-------- 抜粋本文
最近は、ずっと三田誠広さんの一連の歴史小説を読んでいます。
頼朝、清盛と来て、こんどは「西行 月に恋する」を読みました。
これが滅法面白くて、かなり厚い本でしたが一気に読み終え、そしてもう1回読み直したほどです。
というのも、この本は物語性がかなり強くて、三田さんの創作部分が多いからです。
「清盛」はほとんど歴史資料を組み合わせたような構成でしたが、「西行」は最後の部分は争いばかりになるけれど、最初の少年・青年時代はほんとうに創作で面白かったのです。
西行は本名は佐藤義清(のりきよ)という武士でした。その彼の青春時代を綴っています。
つまりこの小説は、佐藤義清の青春恋愛小説といった感じかしら。
私は、西行のイメージというと、西行法師というお坊さんで、和歌の上手な人というくらいでした。
百人一首の絵札も、お坊さんの袈裟を着ていて、なんだか落ち着いたおじいさんというふうに思っていました。
----------------
-------- 提供データ
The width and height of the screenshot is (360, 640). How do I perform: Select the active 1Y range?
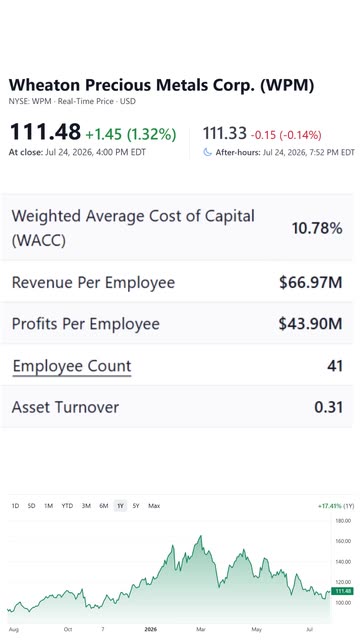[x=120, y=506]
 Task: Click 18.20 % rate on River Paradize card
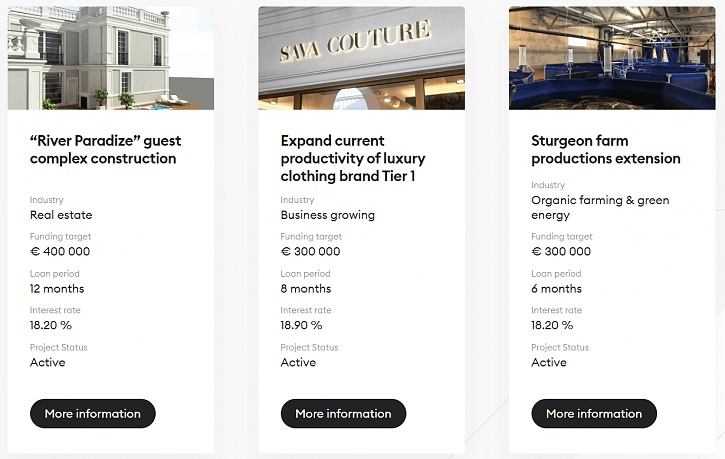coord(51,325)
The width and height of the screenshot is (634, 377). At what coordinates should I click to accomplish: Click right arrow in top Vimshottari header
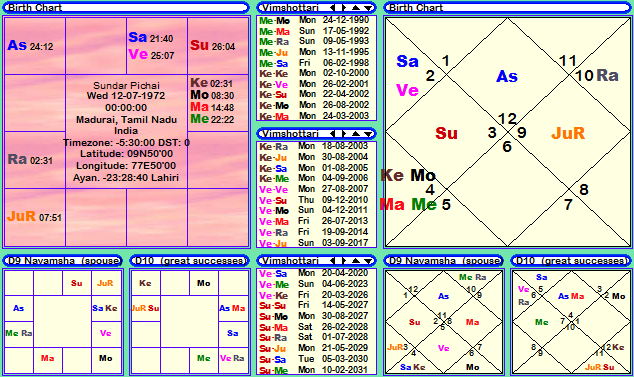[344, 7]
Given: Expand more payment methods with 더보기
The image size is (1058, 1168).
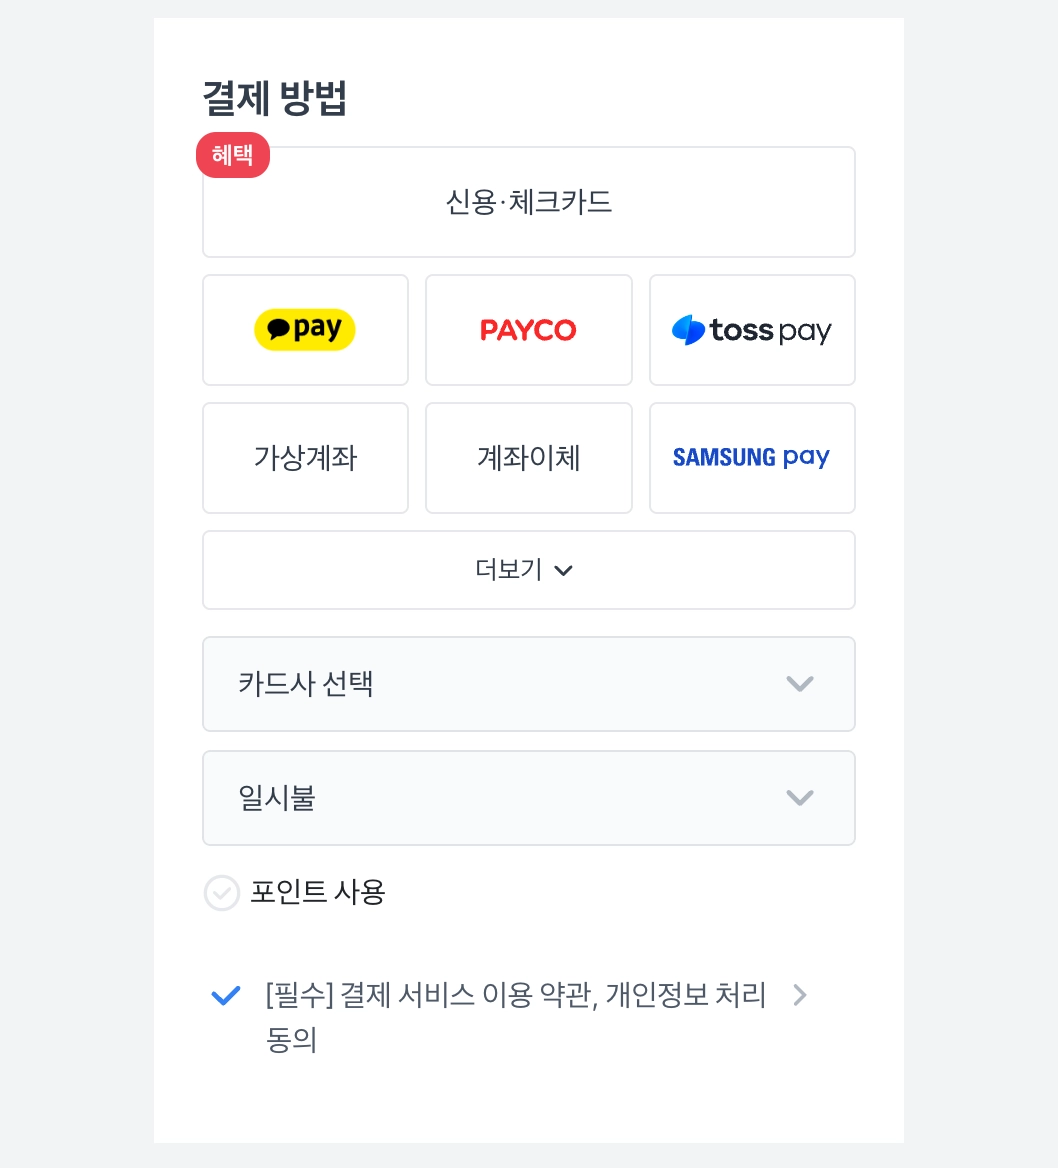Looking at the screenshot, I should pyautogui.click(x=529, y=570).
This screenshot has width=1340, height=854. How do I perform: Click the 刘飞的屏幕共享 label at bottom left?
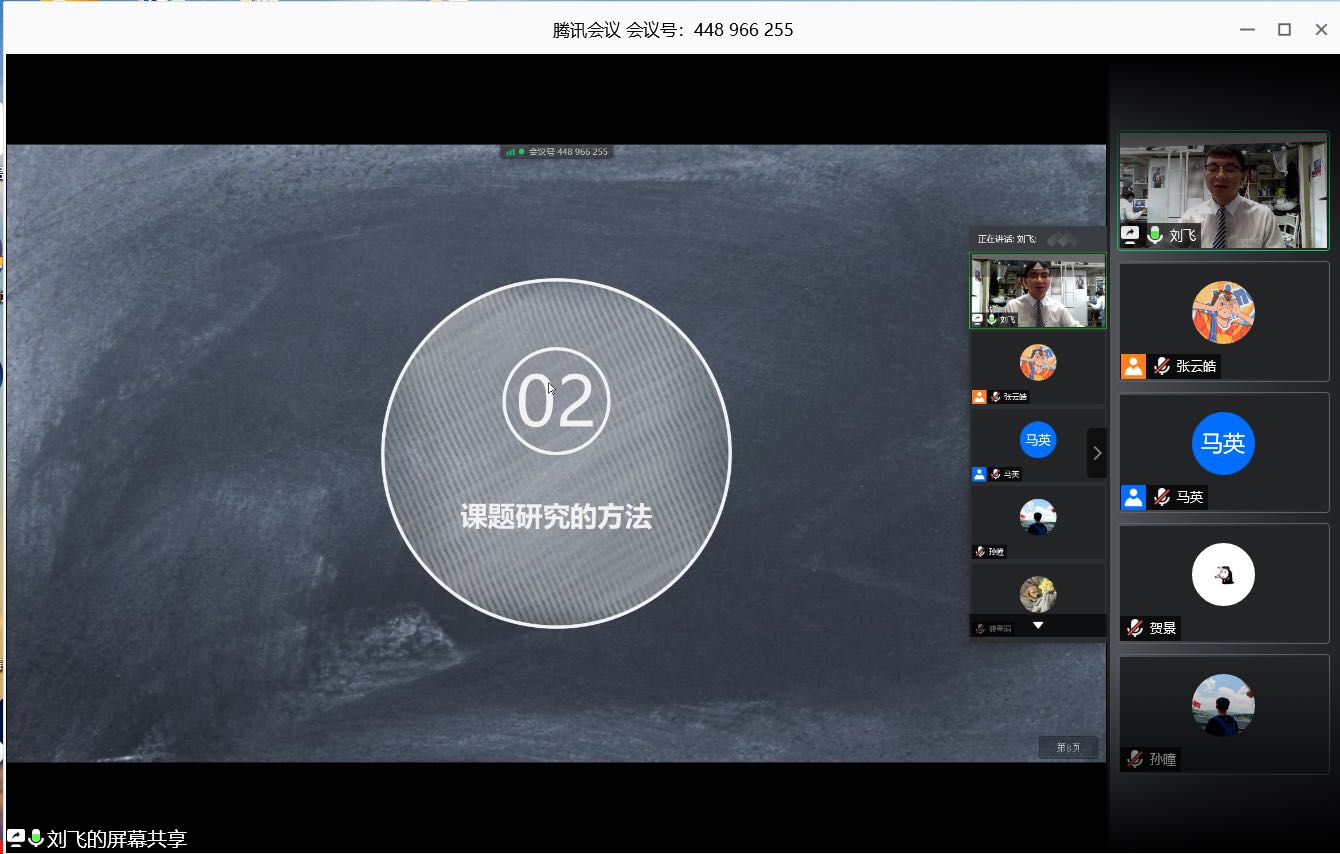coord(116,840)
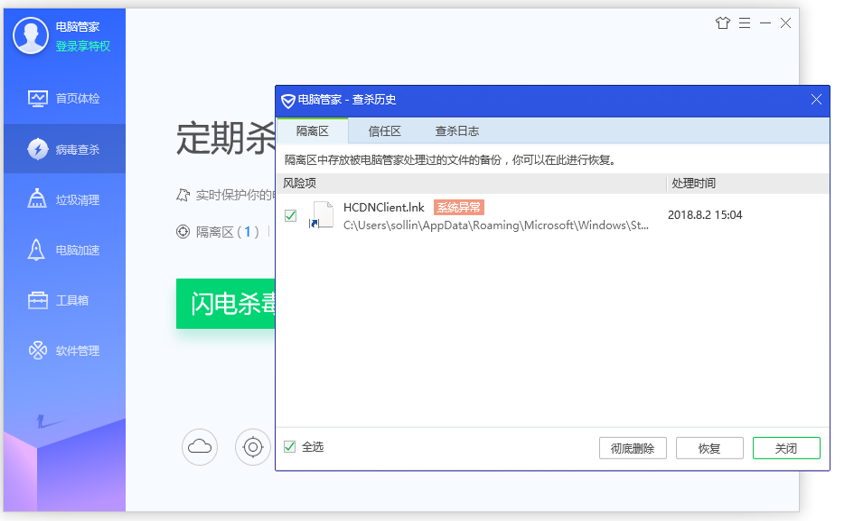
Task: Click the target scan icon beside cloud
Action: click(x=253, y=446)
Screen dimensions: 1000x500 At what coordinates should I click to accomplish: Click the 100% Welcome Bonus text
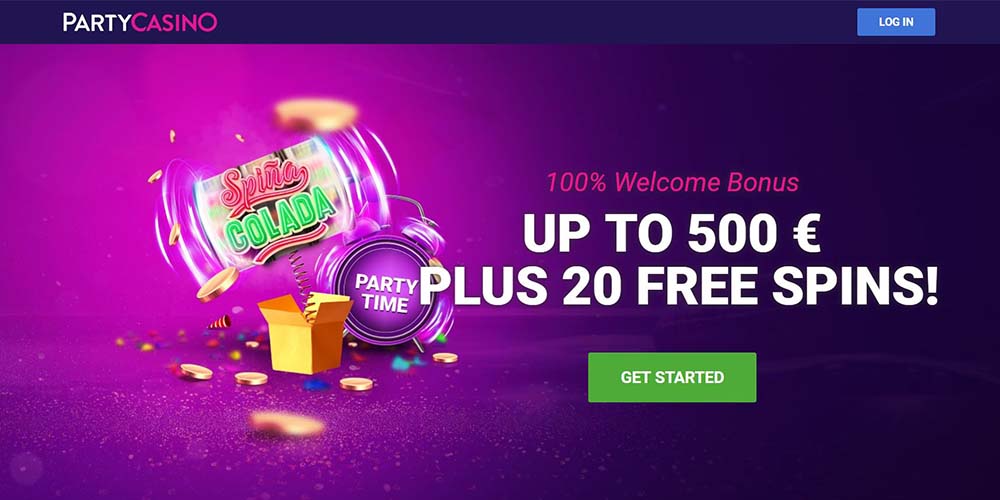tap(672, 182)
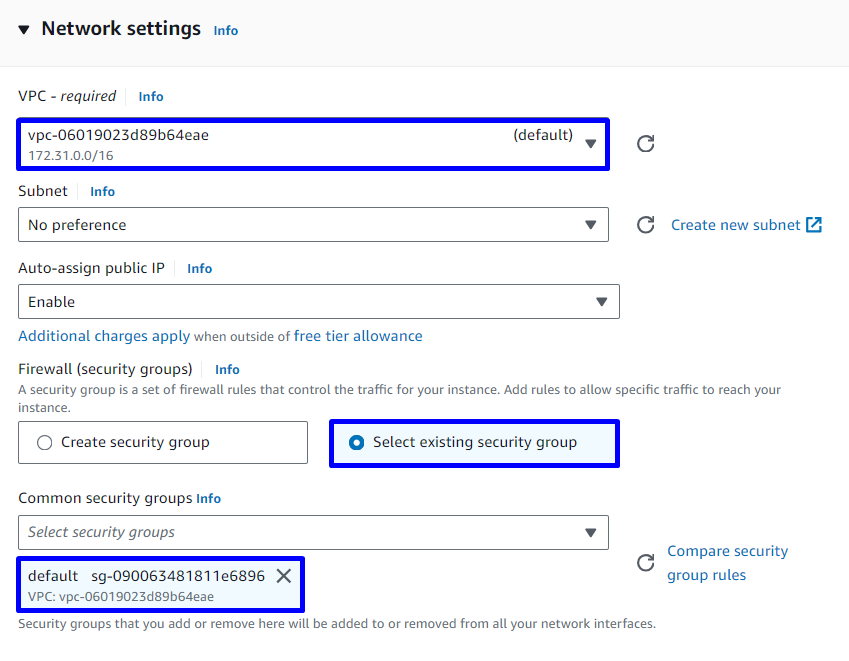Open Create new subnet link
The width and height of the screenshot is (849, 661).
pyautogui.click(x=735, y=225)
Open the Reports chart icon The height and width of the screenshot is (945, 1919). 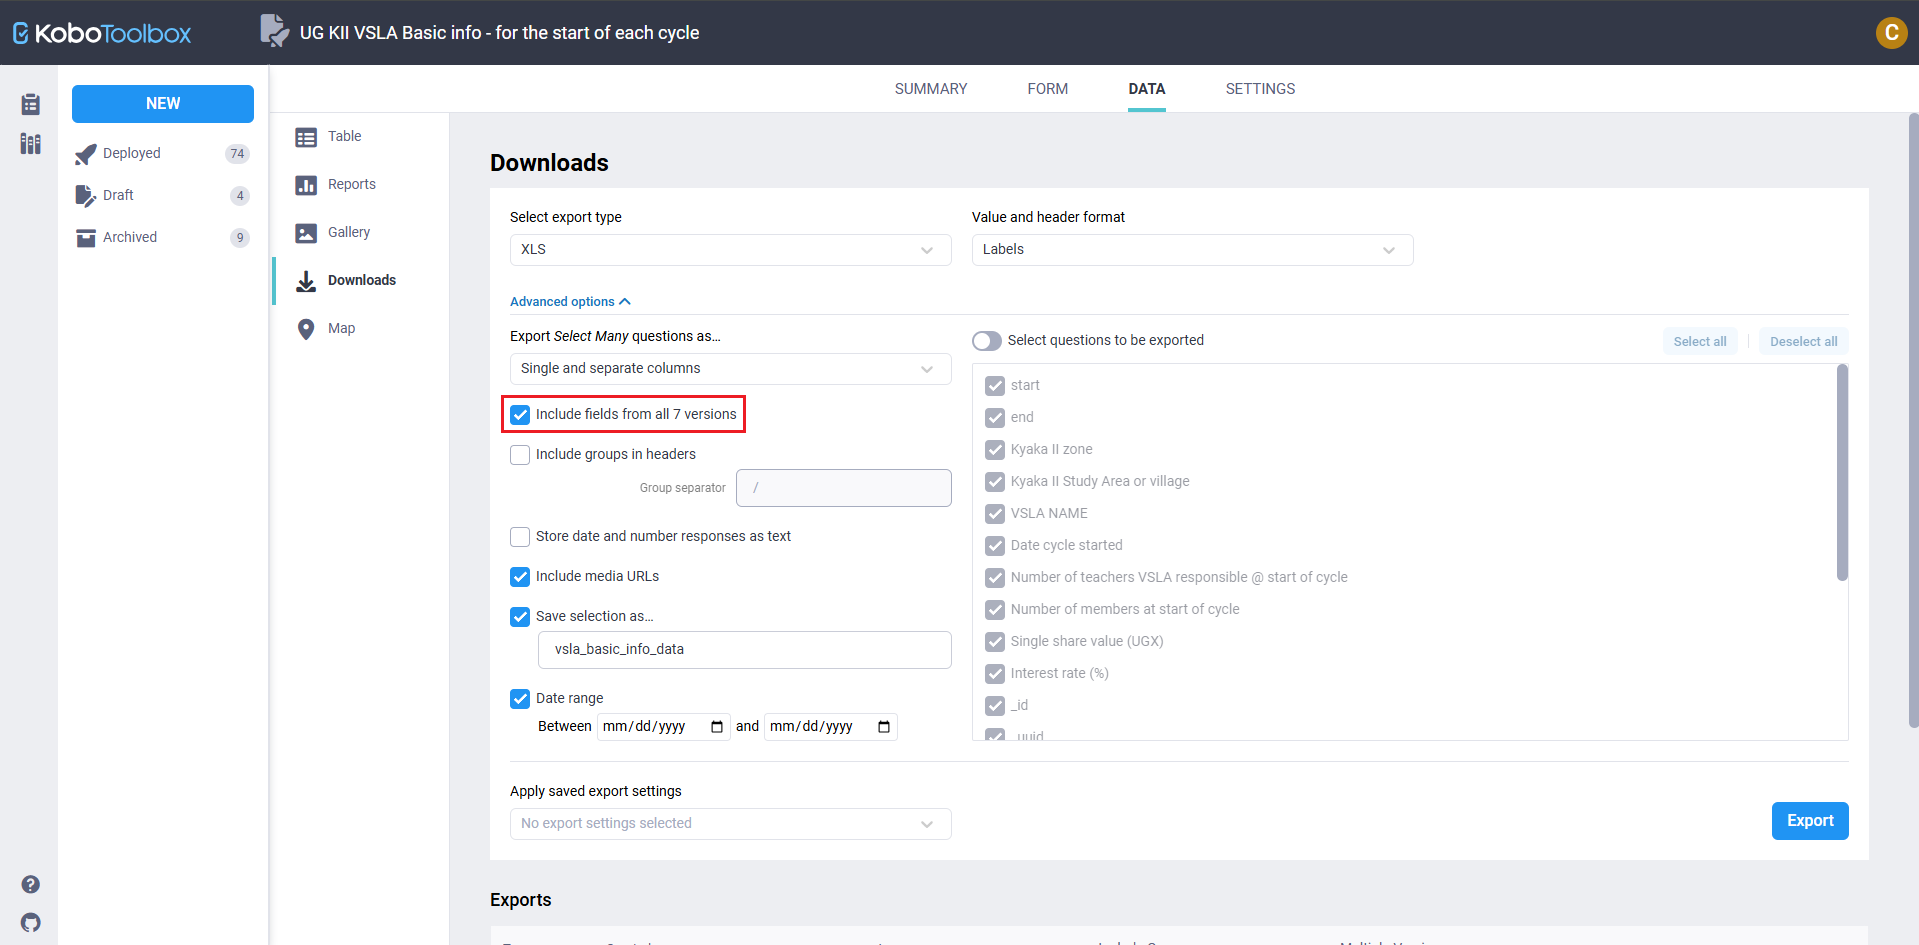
----------------
取り組む問題 »
1 – 本文によると、西行の本名は何か。
2 – 本文の「最近は、ずっと三田誠広さんの一連の歴史小説を読んでいます。」から始まり「上手な人というくらいでした。」で終わる部分を、一字も変えずに書き写せ。
3 – 本文で筆者が読んできた三田誠広さんの歴史小説を、読んだ順にすべて挙げよ。
解答には本文だけを使ってください。

課題の解答 »
1 – 佐藤義清(のりきよ)。

2 –
最近は、ずっと三田誠広さんの一連の歴史小説を読んでいます。
頼朝、清盛と来て、こんどは「西行 月に恋する」を読みました。
これが滅法面白くて、かなり厚い本でしたが一気に読み終え、そしてもう1回読み直したほどです。
というのも、この本は物語性がかなり強くて、三田さんの創作部分が多いからです。
「清盛」はほとんど歴史資料を組み合わせたような構成でしたが、「西行」は最後の部分は争いばかりになるけれど、最初の少年・青年時代はほんとうに創作で面白かったのです。
西行は本名は佐藤義清(のりきよ)という武士でした。その彼の青春時代を綴っています。
つまりこの小説は、佐藤義清の青春恋愛小説といった感じかしら。
私は、西行のイメージというと、西行法師というお坊さんで、和歌の上手な人というくらいでした。

3 – 頼朝、清盛、「西行 月に恋する」